Egg salad: love it or hate it? It’s one of those foods that’s very polarizing, right on par with tuna salad and mayonnaise in general. These chickpea salad lettuce wraps remind me of both, but before you decide they’re not for you, keep in mind that this salad is completely vegan—no egg, no tuna, no mayo.
The creaminess comes from mashed avocado, and there’s a subtle but familiar salty/briny flavor from Dijon mustard and capers. I went a little off the beaten path with a couple of ingredients, namely nutritional yeast and tahini, which somehow just work. At the same time, though, I also kept it classic and mixed in diced celery, red onion, and parsley, plus a generous squeeze of lemon.

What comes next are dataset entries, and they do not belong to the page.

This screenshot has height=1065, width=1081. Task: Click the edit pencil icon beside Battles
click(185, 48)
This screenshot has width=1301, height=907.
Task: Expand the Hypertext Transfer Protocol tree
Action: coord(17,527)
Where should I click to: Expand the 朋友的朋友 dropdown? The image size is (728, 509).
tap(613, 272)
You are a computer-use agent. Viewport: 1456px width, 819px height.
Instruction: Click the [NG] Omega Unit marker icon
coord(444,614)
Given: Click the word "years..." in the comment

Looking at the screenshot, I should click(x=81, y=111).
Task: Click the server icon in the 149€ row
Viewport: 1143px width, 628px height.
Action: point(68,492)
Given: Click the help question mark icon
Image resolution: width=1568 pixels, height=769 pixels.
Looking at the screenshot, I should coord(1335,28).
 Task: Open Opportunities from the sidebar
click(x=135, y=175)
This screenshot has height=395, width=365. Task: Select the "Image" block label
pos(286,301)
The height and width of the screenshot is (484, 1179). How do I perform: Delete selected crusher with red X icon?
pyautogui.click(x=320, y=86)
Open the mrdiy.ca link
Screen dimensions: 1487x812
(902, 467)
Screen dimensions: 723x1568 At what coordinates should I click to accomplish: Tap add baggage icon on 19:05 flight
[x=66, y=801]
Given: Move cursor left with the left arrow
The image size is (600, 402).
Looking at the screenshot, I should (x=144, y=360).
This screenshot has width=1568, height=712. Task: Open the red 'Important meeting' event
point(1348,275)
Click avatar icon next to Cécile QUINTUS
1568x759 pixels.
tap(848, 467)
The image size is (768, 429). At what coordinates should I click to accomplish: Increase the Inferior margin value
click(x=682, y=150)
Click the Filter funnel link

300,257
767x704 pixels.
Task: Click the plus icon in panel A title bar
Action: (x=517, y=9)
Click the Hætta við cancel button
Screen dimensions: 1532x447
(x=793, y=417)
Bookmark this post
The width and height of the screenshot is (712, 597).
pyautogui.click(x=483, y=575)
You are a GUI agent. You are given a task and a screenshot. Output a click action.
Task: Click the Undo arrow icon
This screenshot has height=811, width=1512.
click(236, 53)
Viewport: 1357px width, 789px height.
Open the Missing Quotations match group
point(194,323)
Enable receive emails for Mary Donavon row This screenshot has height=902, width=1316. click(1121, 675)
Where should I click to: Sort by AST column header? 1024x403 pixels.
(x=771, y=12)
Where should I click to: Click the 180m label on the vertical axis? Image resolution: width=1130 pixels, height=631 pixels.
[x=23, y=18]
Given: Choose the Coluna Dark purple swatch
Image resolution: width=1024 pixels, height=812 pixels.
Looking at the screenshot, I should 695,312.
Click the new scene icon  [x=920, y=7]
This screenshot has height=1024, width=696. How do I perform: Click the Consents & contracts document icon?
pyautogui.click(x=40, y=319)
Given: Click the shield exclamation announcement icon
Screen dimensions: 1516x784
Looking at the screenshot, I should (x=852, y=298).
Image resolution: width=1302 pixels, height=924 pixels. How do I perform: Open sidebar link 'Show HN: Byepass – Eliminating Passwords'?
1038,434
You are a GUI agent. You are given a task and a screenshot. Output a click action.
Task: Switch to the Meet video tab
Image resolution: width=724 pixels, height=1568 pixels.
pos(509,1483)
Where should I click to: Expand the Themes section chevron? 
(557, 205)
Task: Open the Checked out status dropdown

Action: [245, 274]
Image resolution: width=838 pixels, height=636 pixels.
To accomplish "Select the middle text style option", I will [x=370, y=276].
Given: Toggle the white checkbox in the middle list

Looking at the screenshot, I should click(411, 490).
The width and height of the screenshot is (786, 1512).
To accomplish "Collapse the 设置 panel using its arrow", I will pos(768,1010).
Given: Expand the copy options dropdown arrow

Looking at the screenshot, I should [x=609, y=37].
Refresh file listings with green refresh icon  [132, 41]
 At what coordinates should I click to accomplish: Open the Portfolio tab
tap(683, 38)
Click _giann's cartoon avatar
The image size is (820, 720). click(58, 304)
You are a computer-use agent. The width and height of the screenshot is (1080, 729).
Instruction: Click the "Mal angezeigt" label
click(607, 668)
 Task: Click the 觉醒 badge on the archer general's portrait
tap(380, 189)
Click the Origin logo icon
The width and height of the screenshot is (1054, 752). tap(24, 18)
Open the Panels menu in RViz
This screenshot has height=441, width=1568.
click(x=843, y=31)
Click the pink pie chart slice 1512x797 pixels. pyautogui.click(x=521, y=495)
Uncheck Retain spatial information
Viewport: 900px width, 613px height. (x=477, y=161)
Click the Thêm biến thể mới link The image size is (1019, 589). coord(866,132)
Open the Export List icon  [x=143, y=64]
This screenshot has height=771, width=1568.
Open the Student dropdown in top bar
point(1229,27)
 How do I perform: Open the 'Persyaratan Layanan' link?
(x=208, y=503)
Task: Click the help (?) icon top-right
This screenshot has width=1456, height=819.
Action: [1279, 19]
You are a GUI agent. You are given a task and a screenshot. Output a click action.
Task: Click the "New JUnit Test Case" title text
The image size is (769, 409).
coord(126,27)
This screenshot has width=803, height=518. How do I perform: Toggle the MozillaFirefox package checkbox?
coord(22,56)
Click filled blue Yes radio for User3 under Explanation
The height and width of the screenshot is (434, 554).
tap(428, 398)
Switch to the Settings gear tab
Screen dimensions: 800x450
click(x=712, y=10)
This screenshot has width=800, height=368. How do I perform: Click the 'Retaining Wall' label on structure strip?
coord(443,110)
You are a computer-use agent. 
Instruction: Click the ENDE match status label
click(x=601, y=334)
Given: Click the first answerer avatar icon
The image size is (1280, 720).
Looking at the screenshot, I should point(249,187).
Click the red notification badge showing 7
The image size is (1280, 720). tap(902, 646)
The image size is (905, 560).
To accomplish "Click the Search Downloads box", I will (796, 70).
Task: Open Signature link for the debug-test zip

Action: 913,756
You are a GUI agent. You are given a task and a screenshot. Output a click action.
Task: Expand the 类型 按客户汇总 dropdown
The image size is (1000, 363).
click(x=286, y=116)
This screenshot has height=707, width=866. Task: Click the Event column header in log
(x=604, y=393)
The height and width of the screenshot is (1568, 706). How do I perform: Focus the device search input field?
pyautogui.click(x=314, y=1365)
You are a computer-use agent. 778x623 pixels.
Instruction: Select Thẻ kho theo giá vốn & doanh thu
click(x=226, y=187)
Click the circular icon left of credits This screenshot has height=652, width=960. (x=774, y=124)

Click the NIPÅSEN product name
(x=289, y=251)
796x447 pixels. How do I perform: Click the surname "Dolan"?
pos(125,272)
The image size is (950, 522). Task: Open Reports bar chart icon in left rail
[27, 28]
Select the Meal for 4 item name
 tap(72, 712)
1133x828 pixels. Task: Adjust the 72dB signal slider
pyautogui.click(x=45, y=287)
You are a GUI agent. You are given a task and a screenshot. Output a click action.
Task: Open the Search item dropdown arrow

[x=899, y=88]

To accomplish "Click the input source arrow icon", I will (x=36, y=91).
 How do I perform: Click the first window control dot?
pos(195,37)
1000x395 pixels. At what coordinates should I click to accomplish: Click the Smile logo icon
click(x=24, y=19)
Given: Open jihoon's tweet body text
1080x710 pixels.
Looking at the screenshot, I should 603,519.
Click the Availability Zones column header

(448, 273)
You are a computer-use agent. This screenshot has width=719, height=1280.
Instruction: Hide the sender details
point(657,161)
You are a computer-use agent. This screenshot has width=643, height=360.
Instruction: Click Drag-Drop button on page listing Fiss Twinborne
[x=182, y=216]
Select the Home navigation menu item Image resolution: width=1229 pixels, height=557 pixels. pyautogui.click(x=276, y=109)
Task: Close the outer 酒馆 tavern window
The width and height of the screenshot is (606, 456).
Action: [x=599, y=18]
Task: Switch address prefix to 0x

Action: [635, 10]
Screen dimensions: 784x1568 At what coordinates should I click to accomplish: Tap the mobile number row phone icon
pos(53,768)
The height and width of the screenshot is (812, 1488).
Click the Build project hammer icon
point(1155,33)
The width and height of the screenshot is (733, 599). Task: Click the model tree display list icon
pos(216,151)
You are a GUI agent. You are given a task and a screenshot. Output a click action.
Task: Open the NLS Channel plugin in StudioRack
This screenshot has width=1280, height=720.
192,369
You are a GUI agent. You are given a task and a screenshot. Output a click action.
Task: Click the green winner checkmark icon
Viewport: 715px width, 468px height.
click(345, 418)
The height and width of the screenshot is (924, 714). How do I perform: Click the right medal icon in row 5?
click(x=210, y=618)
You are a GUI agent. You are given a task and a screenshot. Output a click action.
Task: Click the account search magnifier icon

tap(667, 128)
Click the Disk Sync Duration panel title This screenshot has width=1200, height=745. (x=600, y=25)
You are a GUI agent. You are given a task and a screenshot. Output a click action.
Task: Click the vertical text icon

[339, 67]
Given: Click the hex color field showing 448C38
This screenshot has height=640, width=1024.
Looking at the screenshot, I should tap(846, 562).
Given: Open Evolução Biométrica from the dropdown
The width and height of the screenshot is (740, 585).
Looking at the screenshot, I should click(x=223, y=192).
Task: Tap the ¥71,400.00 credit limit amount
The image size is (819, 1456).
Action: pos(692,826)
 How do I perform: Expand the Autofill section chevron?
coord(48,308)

You could absolutely serve this chickpea salad on your favorite bread and maybe slice it diagonally for full-on elementary school nostalgia (crust or no crust is up to you!). I happen to like it best as a lettuce wrap using bibb or butter lettuce, topped with a few sliced tomatoes and a little more red onion for texture. It’s a very easy lunch, especially if you make the chickpea salad the night before. And even if you don’t plan ahead, it only takes 10-15 minutes, max, to throw together.
- 1 (15 ounce) can chickpeas, drained and rinsed
- ½ medium avocado, pitted
- juice of 1 small lemon
- 2 tablespoons nutritional yeast
- 1 tablespoon tahini
- 1 tablespoon dijon mustard
- 1 clove garlic, minced
- sea salt and pepper, to taste
- ¼ cup diced celery
- ¼ cup diced red onion
- ¼ cup parsley, finely chopped
- 1 tablespoon capers, drained
- 1 head bibb or butter lettuce
- tomato and red onion slices (or whatever fixings you like)
- To a medium bowl, add the chickpeas, avocado, lemon juice, nutritional yeast, tahini, mustard, garlic, and generous pinches of salt and pepper. Mash with a potato masher or a fork until all of the ingredients are thoroughly combined (leave some whole chickpeas for texture). Stir in the celery, onion, parsley, and capers. Season to taste.
- Assemble the wraps with your favorite fixings.